Can you imagine men dating in college, looking for a mate who not only fulfills his needs for love and companionship, but also to provide a comfortable income for his family? He takes accounting classes or maybe an education major. This way, he can make a livable income while his spouse climbs the ladder in her fast-track career, completes advanced degrees, or gets that self-owned business off the ground? Then she will give birth to one or more children for him to rear while she succeeds outside the home. That was the story for the women of previous generations, when people married in their early-to-mid twenties and became established together.

It sounds backwards, doesn't it? Maybe I'm a chauvinist. Maybe I hold some gender prejudices inside, despite my lot in life. I am certain that women are just as capable as men in competing professionally. And I am certain that men are as capable as women in rearing children and keeping a home.

The reality, at least for my urban generation, was to go to college, live as a bachelor or bachelorette for a few years, save any money that we didn't drink away or overindulge in credit, and finally meet someone in our late twenties or early thirties. Then we live together for a couple of years, get married, and have 2.2 children. We've already established our career paths. One may have to give it up to stay at home, to choose to live on one salary. The alternative is day care or a nanny. Trying to downgrade to living on one salary either requires an unbalanced collective income, good savings, or considerable consolidation. Probably all three.

While it seems I've strayed from the point, it is a discussion on how the choice is made these days, on who - if anyone - will be the at-home parent.

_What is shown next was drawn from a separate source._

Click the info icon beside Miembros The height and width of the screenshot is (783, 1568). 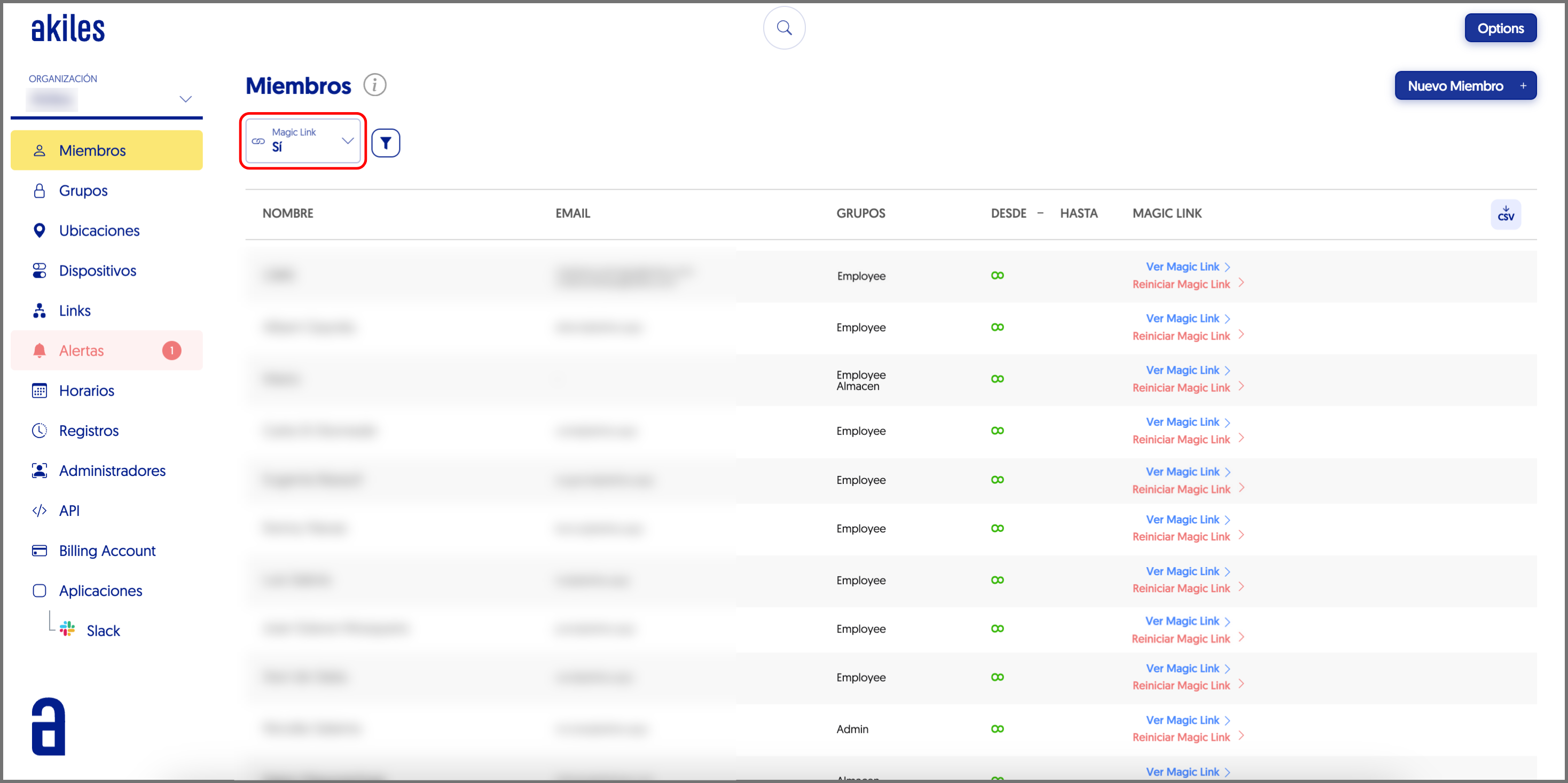(x=374, y=84)
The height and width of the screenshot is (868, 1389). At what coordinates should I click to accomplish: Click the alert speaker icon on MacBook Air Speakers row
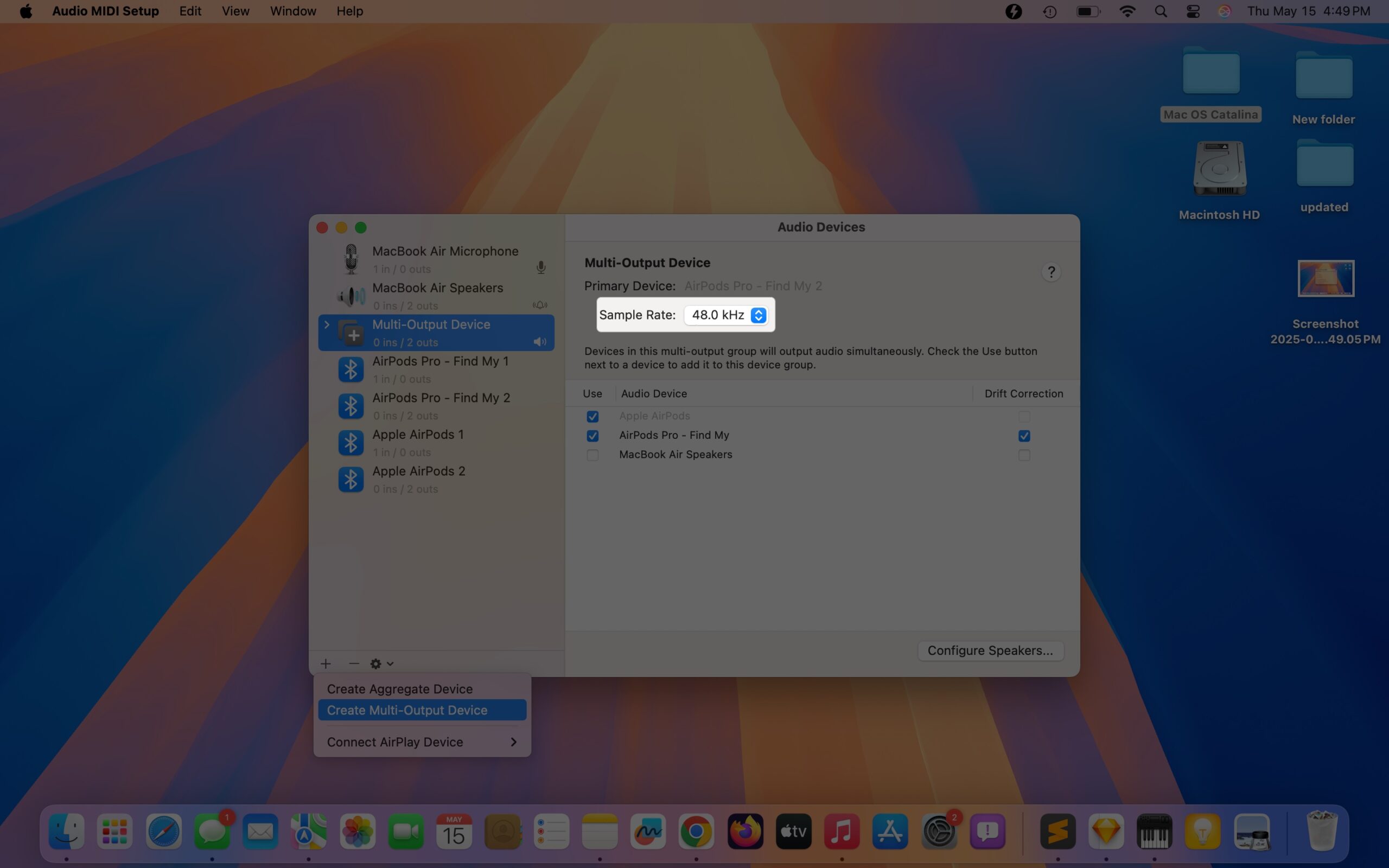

As he grows, JD will aspire to excel in a profession (or more than one.) He will hopefully earn his degree(s) and be a hard worker. Along the way, he may fall in love with a person he wants to spend his life with. They will have to make some choices about their future. If he became an at-home parent, I would be just as proud as if he made any other professional choice. The point is, will there ever be a point where boys aspire to be at-home Dads? Would I be OK if JD told me that that was what he wanted to do with my life? I'm about as uncertain on how to handle that question as him asking me about sex, drugs, or joining the military. Despite my being in the profession, it's still controversial.